Texte extrait >>

========

Concrètement, il préconise d’épandre sur prairies du DL en sortie d’hiver et au printemps : 15 à 25 m3/ha avant les fauches, 10 à 15 m3/ha vingt jours au moins avant une pâture. Un apport de 25 m3 correspond à 80 unités d’azote efficace (120 au total). Le DS n’est pas recommandé sur prairie sauf à l’implantation (10 à 15 t/ha). Sur maïs, il recommande un apport de DS (10 à 15 t/ha) sur les couverts végétaux en sortie d’hiver et un épandage de DL (20 à 35 m3 par ha selon l’objectif de rendement) avant le semis ou sur la culture en place (3-4 feuilles) et de « privilégier une plus faible dose partout et un complément si besoin en urée ». Avec un C/N bas, le DL risque peu de provoquer une faim d’azote, contrairement au fumier voire au lisier de bovin. Et sur céréales à paille ? S’il en reste suffisamment, ce qui n’est pas toujours le cas dans une exploitation qui méthanise principalement ses effluents, le digestat liquide peut remplacer efficacement – en totalité (2 ou 3 apports) ou partiellement – les apports d’azote minéral. Le DL peut aussi être utilisé à l’automne pour l’implantation de colza ou de cultures intermédiaires.

========

Données >>
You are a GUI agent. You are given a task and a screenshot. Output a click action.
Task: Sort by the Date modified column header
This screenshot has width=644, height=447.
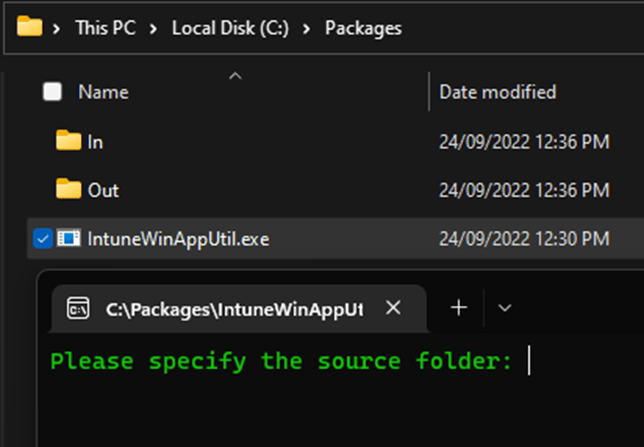point(497,92)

========

Exercices >>
A. Dans l'extrait sur l'épandage de digestat, à combien d'unités d'azote efficace correspond un apport de 25 m3 ?
B. Poursuivez l'extrait sur l'épandage de digestat après sa dernière phrase.
Ces données ont une origine distincte de celle du texte.

Corrigés >>
A. À 80 unités d'azote efficace, soit 120 unités au total.

B.
Une gestion globale de la matière organique

Dans le digestat, la perte de carbone transformé en biogaz est compensée par une moindre dégradation du carbone des effluents qui auraient été stockés plusieurs mois à l’air libre. © G. Vrignaud
Dans le digestat, la perte de carbone transformé en biogaz est compensée par une moindre dégradation du carbone des effluents qui auraient été stockés plusieurs mois à l’air libre. © G. Vrignaud

Le digestat n’appauvrit pas le sol en matière organique. Les cultures énergétiques permettent d’en restituer.

Plusieurs études conduites sur la durée ont montré que le digestat n’appauvrit pas le sol en matière organique à condition que la fraction solide ne soit pas exportée. « La méthanisation ne change pas la courbe d’évolution de la matière organique dans le sol. Si elle est positive, elle le reste, si elle négative, elle continue à se dégrader, précise Grégory Vrignaud. C’est d’abord un problème de gestion de la matière organique sur l’exploitation. » Pendant le processus de méthanisation, les deux tiers environ de la matière organique fraîche (ou labile), facilement dégradable, sont transformés en biogaz. Le digestat contient donc essentiellement de la matière organique stable (comme celle du compost) qui n’est pas dégradée. Elle contribue à entretenir le stock du sol mais elle est moins accessible comme source de nutriments pour la vie du sol.

Le digestat liquide issu d’effluents d’élevage est encore bien pourvu en carbone facilement dégradable. Le digestat solide se situe entre le fumier frais et le compost. « Dans nos systèmes où on stocke le fumier en bout de champ, il y a de grosses pertes de carbone et d’azote. En méthanisant du fumier frais et en stockant le digestat dans une fosse couverte, il n’y a pas de perte », ajoute-t-il. La méthanisation contribue aussi à la réduction des émissions de gaz à effet de serre. Au lieu d’être relâché dans l’atmosphère pendant le stockage ou le compostage, le carbone est capté sous forme d’énergie.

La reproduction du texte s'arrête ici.